Index of /goldenPath/hg19/bigZips

Overview
^^^^^^^^

This directory and the subdirectory "initial/" contain the genome sequence files
from the original release in 2009 by NCBI (GCA_000001405.1) and some related
files. This original version and all subsequent changes are called "hg19" at
UCSC. All coordinates from the initial assembly will always be valid on the
"hg19" UCSC Genome Browser, as no changes were made to existing sequences.

In 2020 we added a few additional sequences, new sequences from GRC patch
release GRCh37.p13 (GCA_000001405.14) plus the revised Cambridge Reference
Sequence (rCRS) mitochondrial sequence. These can be found in the subdirectory
"p13.plusMT/" or its alias "latest/". See the section "Patches" below. Most
users looking at this text are looking for the file "latest/hg19.fa.gz".

There is one exception: if you need a file for a genome aligner, like BWA,
bowtie2, hisat2 or similar, please read the section "Analysis Set" below and
look at the directory "analysisSet/".

The subdirectory "genes/" contains select gene transcript sets in GFF format.

GRCh37 was produced and is updated by the Genome Reference Consortium:
https://www.ncbi.nlm.nih.gov/grc

Differences from the NCBI files
^^^^^^^^^^^^^^^^^^^^^^^^^^^^^^^

There are two main differences compared to the NCBI files:

- the mitochondrial genome: since the release of the UCSC hg19
assembly, the Homo sapiens mitochondrion sequence (represented as "chrM" in the
Genome Browser) has been replaced in GenBank with the record NC_012920, the
revised Cambridge Reference Sequence (rCRS). We have not replaced the original
sequence, NC_001807, as chrM in the hg19 Genome Browser. However, files in the
subdirectory p13.plusMT include NC_012920 as "chrMT", in addition to the original
"chrM".

- also, the FASTA files of NCBI's GCA_000001405.1 distributed at
ftp://ftp.ncbi.nlm.nih.gov/refseq/H_sapiens/annotation/GRCh37_latest/refseq_identifiers/
have different sequence identifiers ("NC_000001.10" for NCBI instead of "chr1"
for UCSC) and the repeatmasking, expressed by lowercasing letters, was done
with different RepeatMasker settings.

Please also read the notes on our hg19 overview page at:
http://genome.ucsc.edu/cgi-bin/hgGateway?db=hg19
The page explains the naming scheme of unplaced contigs and haplotypes,
e.g. HSCHR6_MHC_APD_CTG1 = GL000250.1 => "chr6_apd_hap1"
and the placement of the pseudo-autosomal (PAR) regions on chrX and chrY.

Analysis set
^^^^^^^^^^^^

The GRCh37/hg19 patch13 assembly contains more than just the chromosome
sequences, but also a mitochondrial genome, unplaced sequences, alternate
haplotypes and fixes, some of these sequences can confuse modern aligners.

The subdirectory analysisSet/ contains files with optimized versions of the
genome for these aligners or similar high-throuput analysis programs.
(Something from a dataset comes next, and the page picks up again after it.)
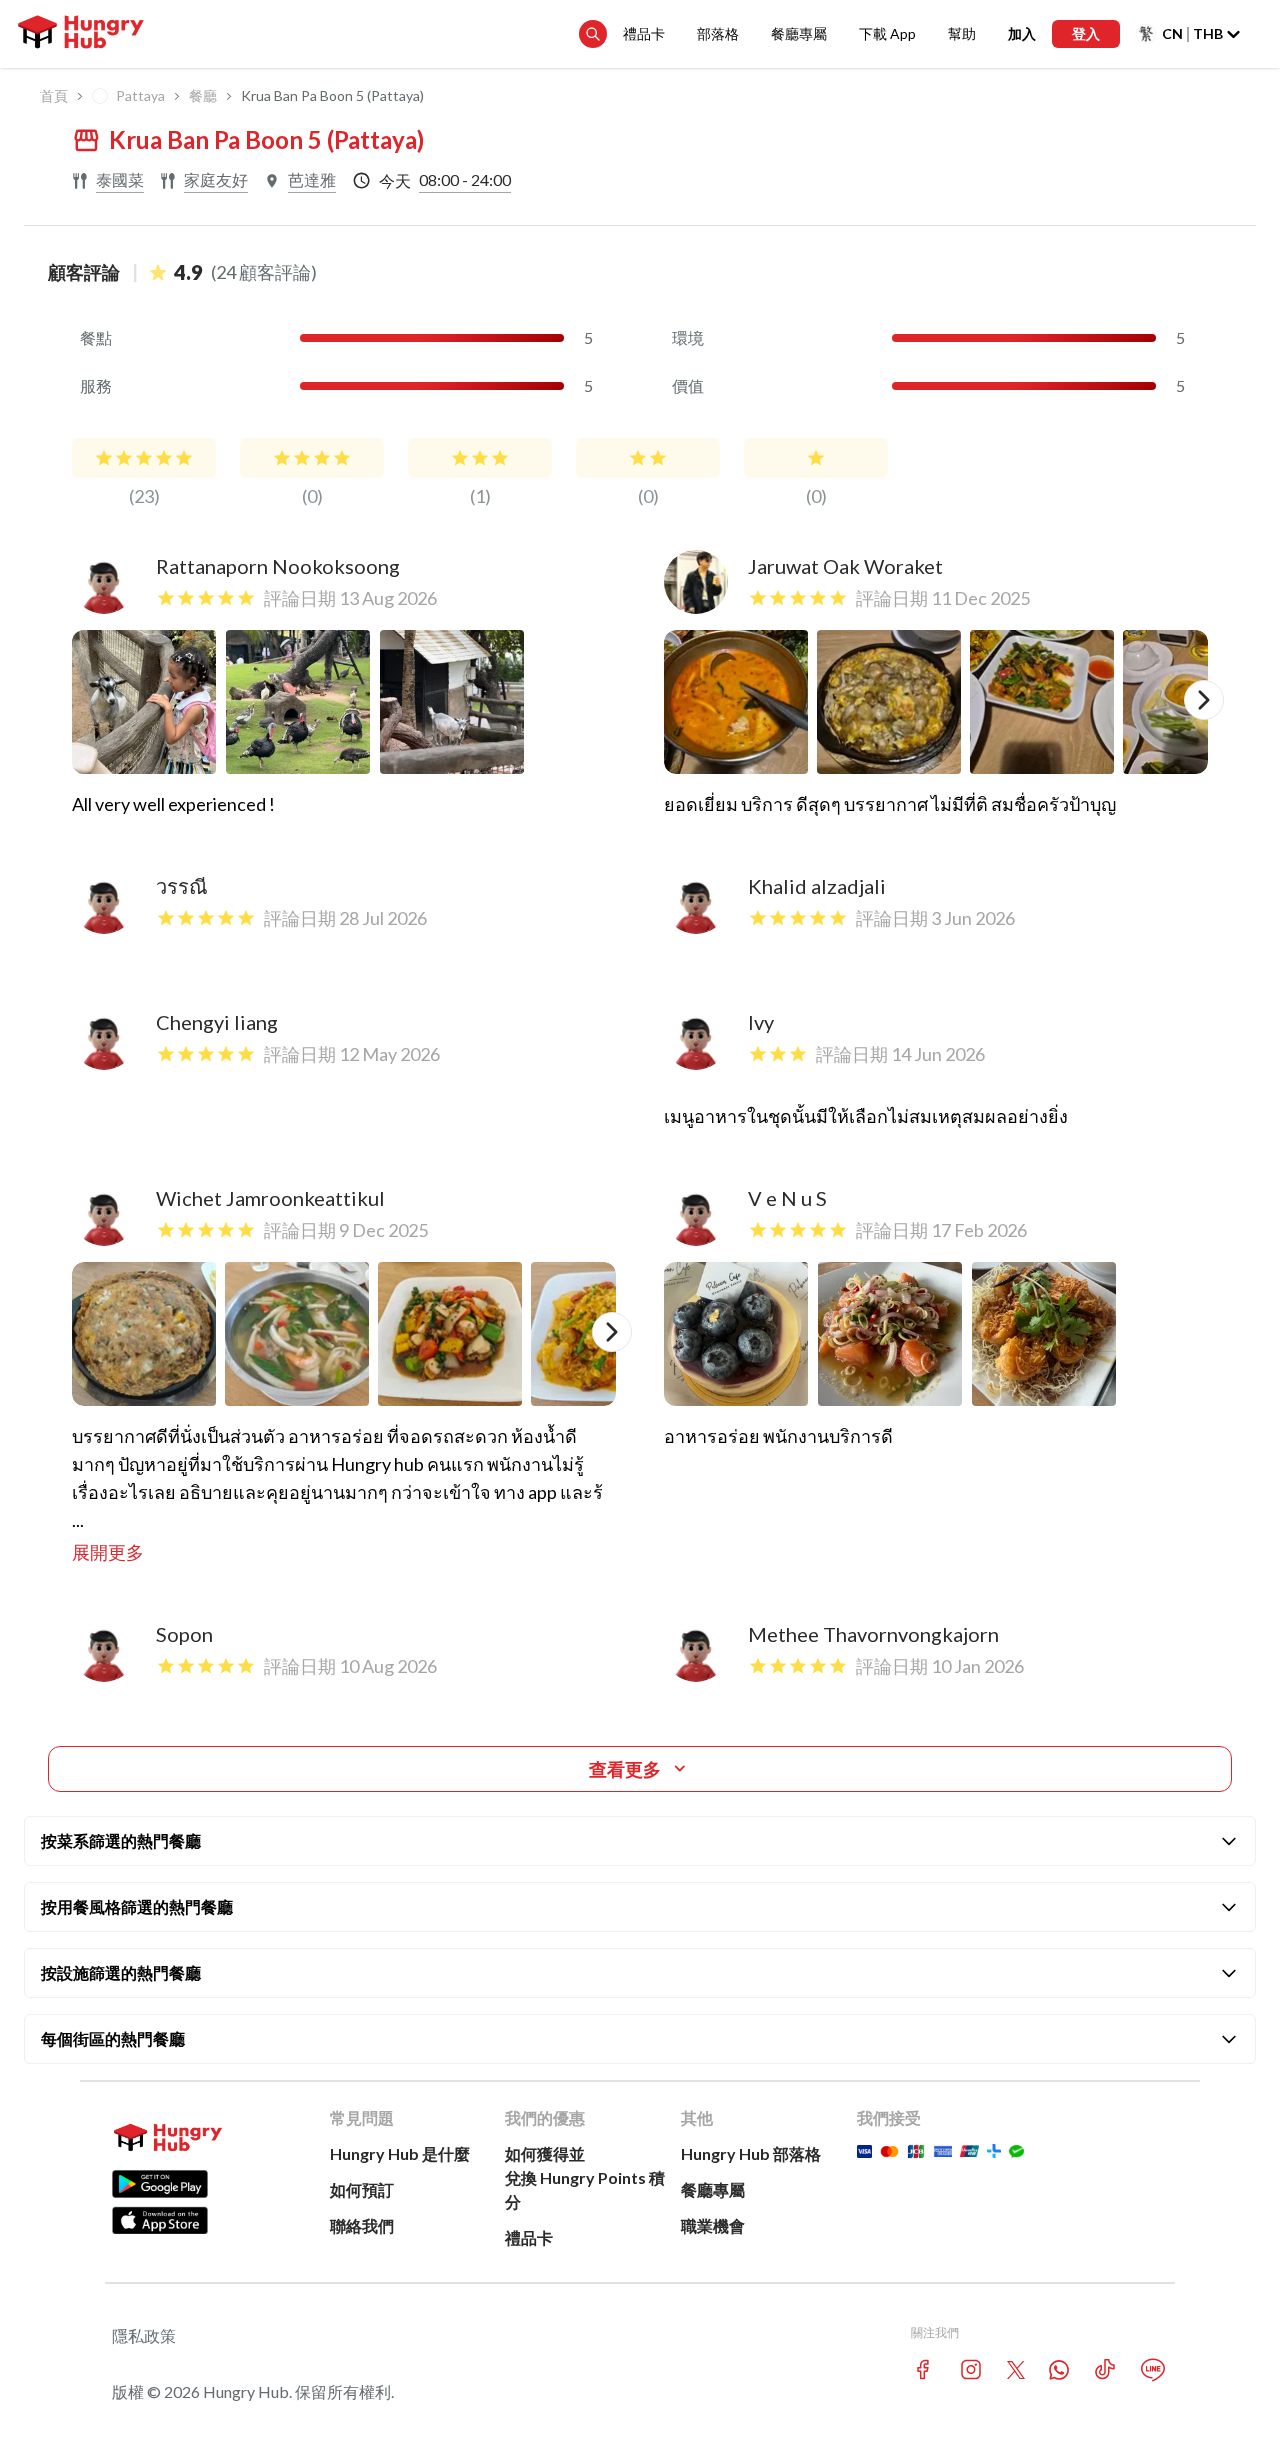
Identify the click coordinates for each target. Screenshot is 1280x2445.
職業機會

The
README.txt file in that directory provides more details.

Patches to hg19
^^^^^^^^^^^^^^^

The Genome Reference Consortium has been adding additional (short) sequences
since the initial release. We have added these patches in 2020 but keep the
updated releases in separate directories:

- The initial/ subdirectory contains files for the initial release of GRCh37,
without any patch release sequences.

- The p13.plusMT/ subdirectory contains files for GRCh37.p13 (patch release 13)
plus the rCRS mitochondrion sequence (NC_012920) as "chrMT".
GRC patch releases do not change any previously existing sequences; they
simply add new sequences for fix patches or alternate haplotypes that
correspond to specific regions of the main chromosome sequences.
The Genome Browser displays this expanded set of assembly sequences.
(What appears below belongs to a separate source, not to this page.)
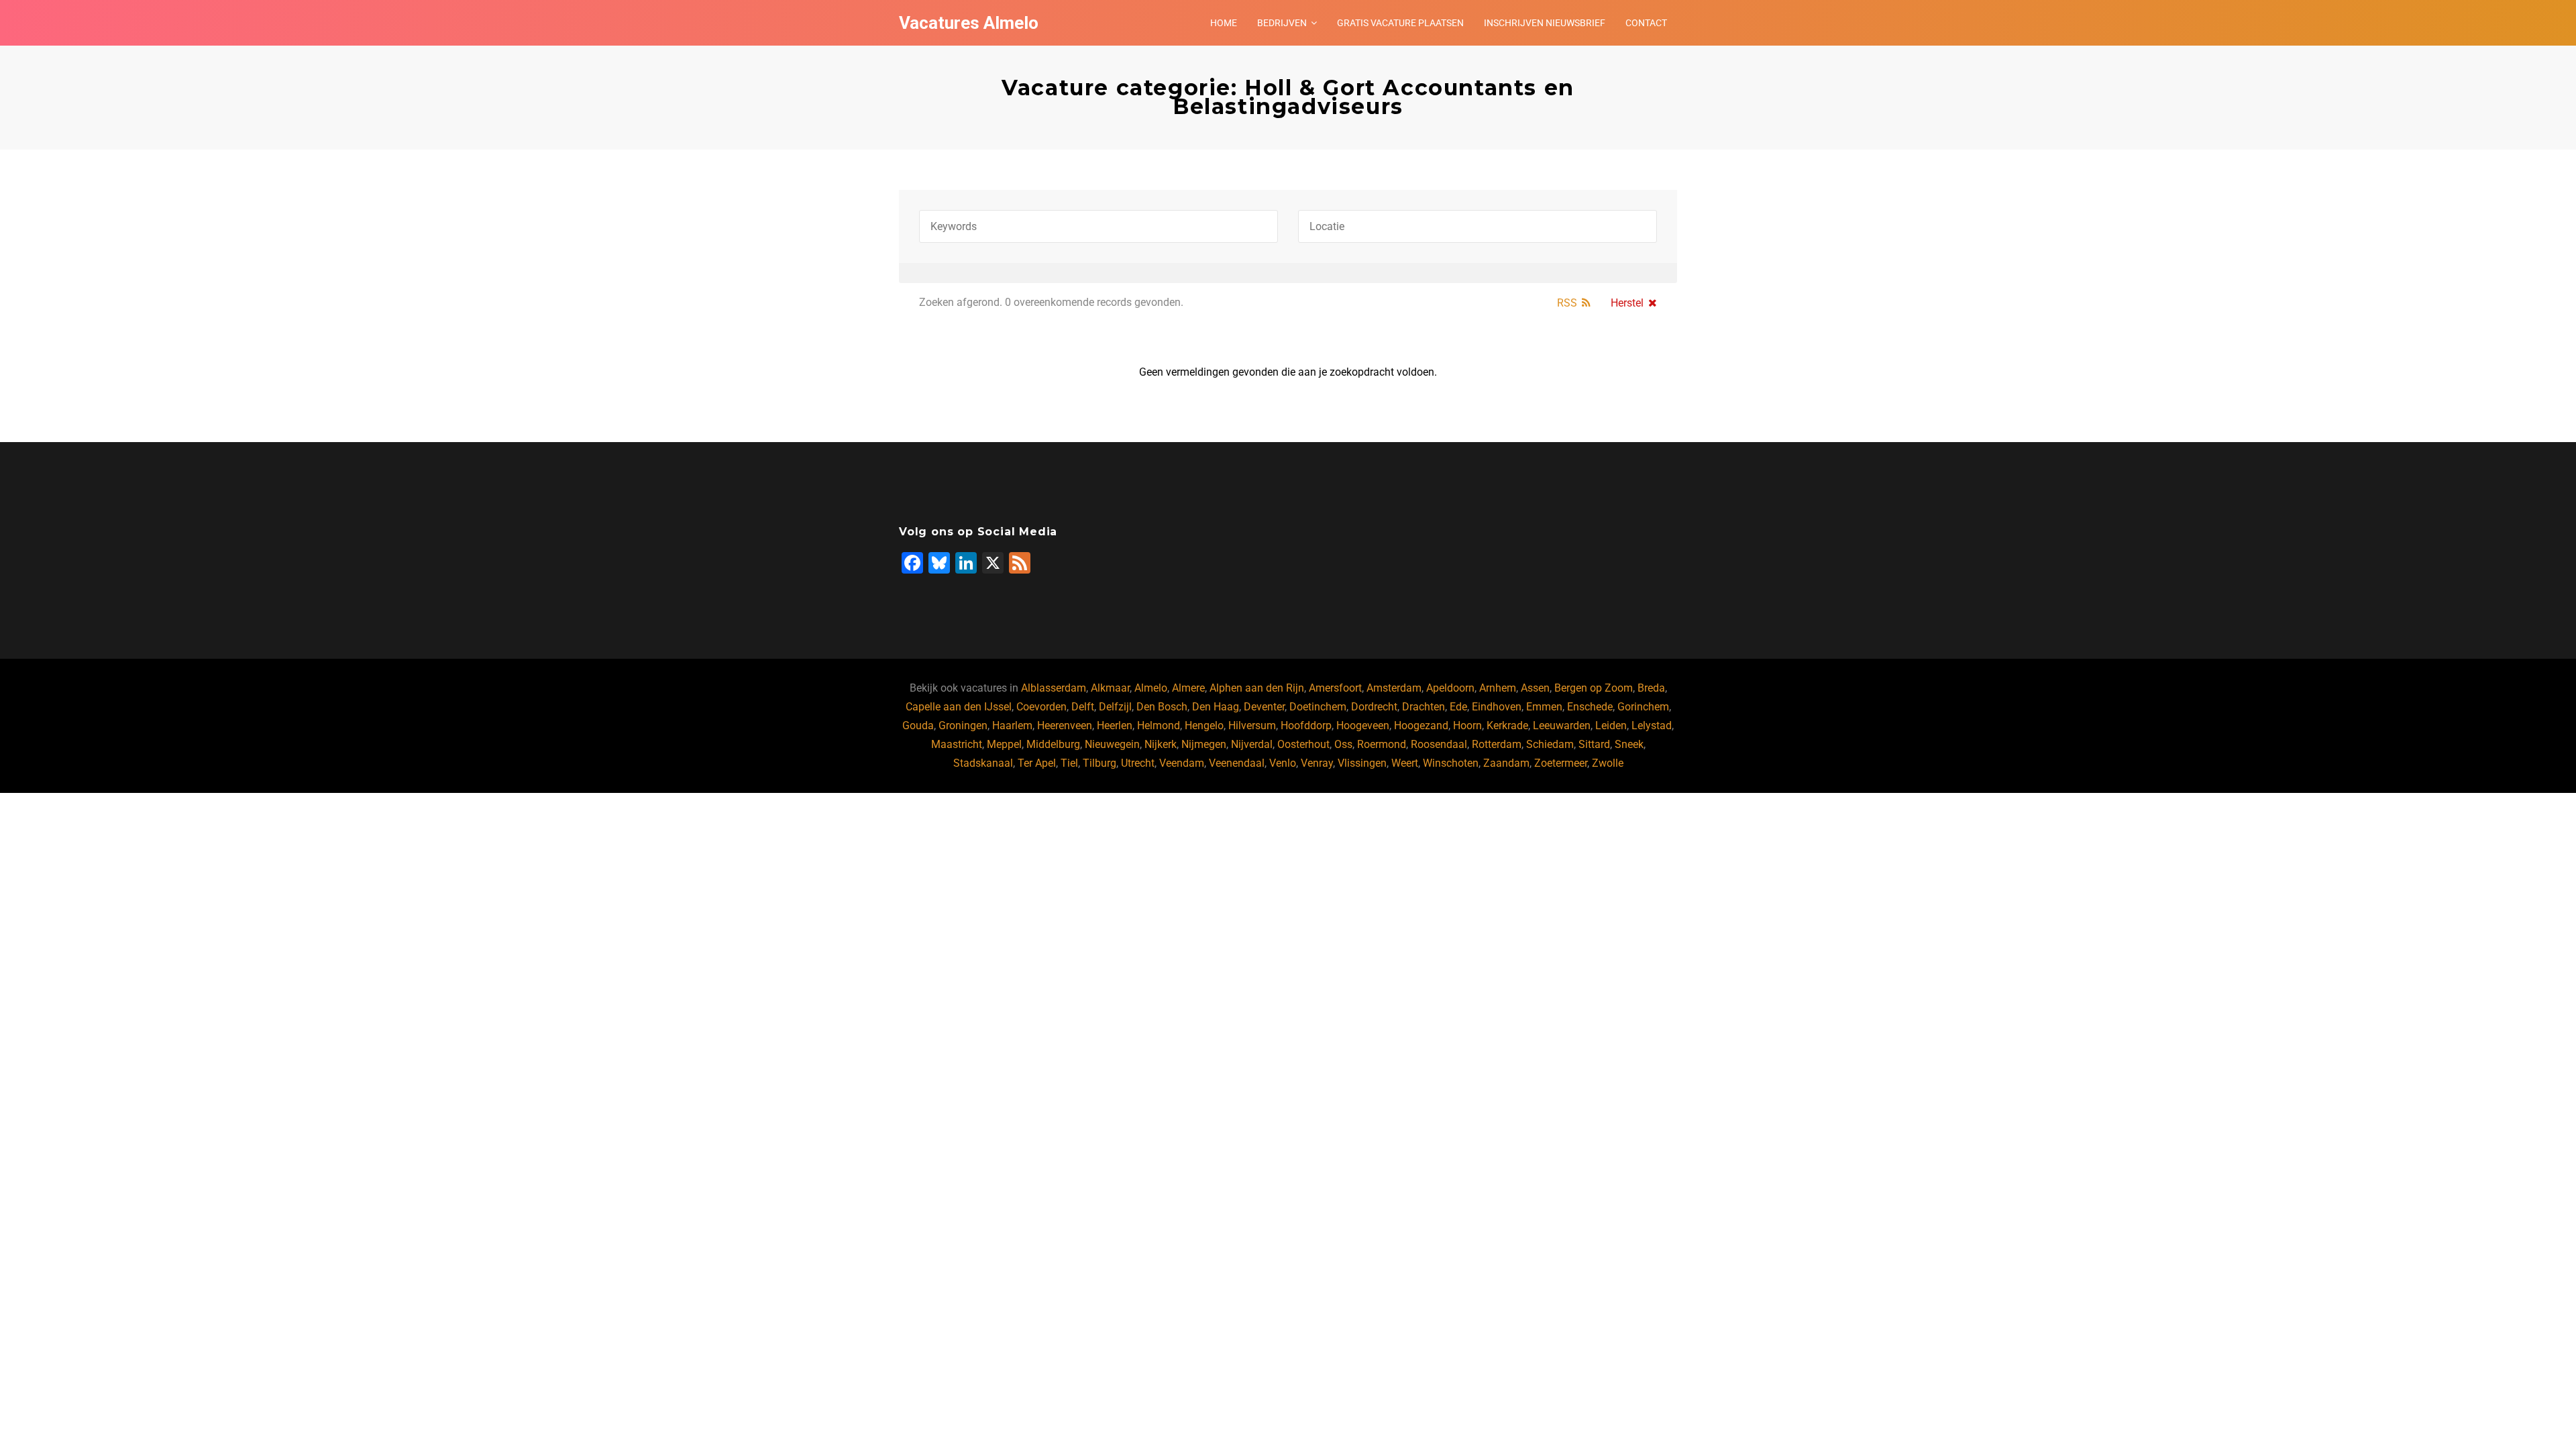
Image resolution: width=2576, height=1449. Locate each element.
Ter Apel (1037, 763)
- The latest/ subdirectory contains files that do not include version indicators
in their names, but are symbolic links to files in the most recent version
subdirectory, i.e. p13.plusMT.

- Data files in the current directory are the same as files in the initial/
subdirectory, i.e. they are from the initial GRCh37 release and do not
include the patch sequences that are included in the Genome Browser.

Sequence names
^^^^^^^^^^^^^^

For historical reasons, what UCSC calls "chr1", Ensembl calls "1" and NCBI
calls "NC_000067.6". The sequences are identical though. To map between UCSC,
Ensembl and NCBI names, use our table "chromAlias", available via our Table
Browser or as file:
https://hgdownload.cse.ucsc.edu/goldenPath/mm10/database/chromAlias.txt.gz We
also provide a Python command line tool to convert sequence names in the most
common genomics file formats:
http://hgdownload.cse.ucsc.edu/admin/exe/linux.x86_64/chromToUcsc

During genome assembly, reads are assembled into "contigs" (a few kbp long),
which are then joined into longer "scaffolds" of a few hundred kbp. These are
finally placed, often manually e.g. with FISH assays, onto chromosomes.
The .agp file below describes how these were placed onto chromosomes.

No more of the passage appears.